Geometrical optics, or ray optics, describes light propagation in terms of rays. The ray in geometric optics is an abstraction, or instrument, useful in approximating the paths along which light propagates in certain classes of circumstances.


The simplifying assumptions of geometrical optics include that light rays:

  • propagate in rectilinear paths as they travel in a homogeneous medium

  • bend, and in particular circumstances may split in two, at the interface between two dissimilar media




  • follow curved paths in a medium in which the refractive index changes

  • may be absorbed or reflected.

Geometrical optics does not account for certain optical effects such as diffraction and interference. This simplification is useful in practice; it is an excellent approximation when the wavelength is small compared to the size of structures with which the light interacts. The techniques are particularly useful in describing geometrical aspects of imaging, including optical aberrations.
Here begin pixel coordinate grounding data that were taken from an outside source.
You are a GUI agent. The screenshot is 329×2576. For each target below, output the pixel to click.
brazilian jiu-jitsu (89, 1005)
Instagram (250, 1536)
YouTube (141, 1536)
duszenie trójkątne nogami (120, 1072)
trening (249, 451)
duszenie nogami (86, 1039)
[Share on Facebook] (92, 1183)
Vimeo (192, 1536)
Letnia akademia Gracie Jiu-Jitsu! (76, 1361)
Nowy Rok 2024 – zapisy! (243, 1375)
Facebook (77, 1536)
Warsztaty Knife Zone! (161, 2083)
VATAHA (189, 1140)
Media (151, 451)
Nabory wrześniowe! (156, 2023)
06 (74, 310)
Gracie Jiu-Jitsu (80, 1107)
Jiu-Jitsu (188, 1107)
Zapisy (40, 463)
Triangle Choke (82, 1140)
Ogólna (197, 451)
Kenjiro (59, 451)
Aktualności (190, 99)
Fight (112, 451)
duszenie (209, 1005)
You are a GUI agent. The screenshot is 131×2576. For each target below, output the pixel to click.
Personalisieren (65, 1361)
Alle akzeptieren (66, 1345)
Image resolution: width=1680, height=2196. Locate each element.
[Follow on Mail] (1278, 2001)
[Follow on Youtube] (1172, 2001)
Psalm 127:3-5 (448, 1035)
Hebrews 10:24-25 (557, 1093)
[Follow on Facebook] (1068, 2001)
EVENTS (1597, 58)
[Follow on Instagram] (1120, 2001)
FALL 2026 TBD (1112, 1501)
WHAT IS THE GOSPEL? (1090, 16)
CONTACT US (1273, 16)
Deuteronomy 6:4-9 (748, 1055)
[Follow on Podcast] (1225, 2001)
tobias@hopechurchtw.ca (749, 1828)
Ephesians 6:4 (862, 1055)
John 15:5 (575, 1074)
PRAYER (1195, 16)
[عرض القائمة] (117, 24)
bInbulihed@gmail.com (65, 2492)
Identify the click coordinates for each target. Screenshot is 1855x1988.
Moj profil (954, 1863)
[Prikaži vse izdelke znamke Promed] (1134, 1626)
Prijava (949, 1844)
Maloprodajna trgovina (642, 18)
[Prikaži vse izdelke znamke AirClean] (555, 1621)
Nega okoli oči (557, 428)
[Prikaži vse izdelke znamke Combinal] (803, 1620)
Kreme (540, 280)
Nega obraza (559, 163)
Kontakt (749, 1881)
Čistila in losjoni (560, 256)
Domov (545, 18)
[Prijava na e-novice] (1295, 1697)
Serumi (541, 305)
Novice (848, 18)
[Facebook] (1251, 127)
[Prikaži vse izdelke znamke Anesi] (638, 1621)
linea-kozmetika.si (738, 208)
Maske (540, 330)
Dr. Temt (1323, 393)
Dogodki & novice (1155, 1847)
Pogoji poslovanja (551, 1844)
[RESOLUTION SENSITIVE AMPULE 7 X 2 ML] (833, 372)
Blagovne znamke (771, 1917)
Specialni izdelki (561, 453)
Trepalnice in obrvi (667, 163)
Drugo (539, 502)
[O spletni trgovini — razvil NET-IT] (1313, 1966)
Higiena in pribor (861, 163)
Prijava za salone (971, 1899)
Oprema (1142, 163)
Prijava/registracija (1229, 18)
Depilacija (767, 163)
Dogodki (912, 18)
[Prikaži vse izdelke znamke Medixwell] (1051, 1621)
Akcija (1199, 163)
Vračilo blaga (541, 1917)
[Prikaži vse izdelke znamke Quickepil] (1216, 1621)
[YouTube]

A light ray is a line or curve that is perpendicular to the light's wavefronts (and is therefore collinear with the wave vector).
A slightly more rigorous definition of a light ray follows from Fermat's principle, which states that the path taken between two points by a ray of light is the path that can be traversed in the least time.[1]
Geometrical optics is often simplified by making the paraxial approximation, or "small angle approximation." The mathematical behavior then becomes linear, allowing optical components and systems to be described by simple matrices. This leads to the techniques ofGaussian optics and paraxial ray tracing, which are used to find basic properties of optical systems, such as approximate image and object positions and magnifications.
Wave optics

A slit that is wider than a single wave will produce interference-like effects downstream from the slit. It is easier to understand by thinking of the slit not as a long slit, but as a number of point sources spaced evenly across the width of the slit. This can be seen in Figure 2 .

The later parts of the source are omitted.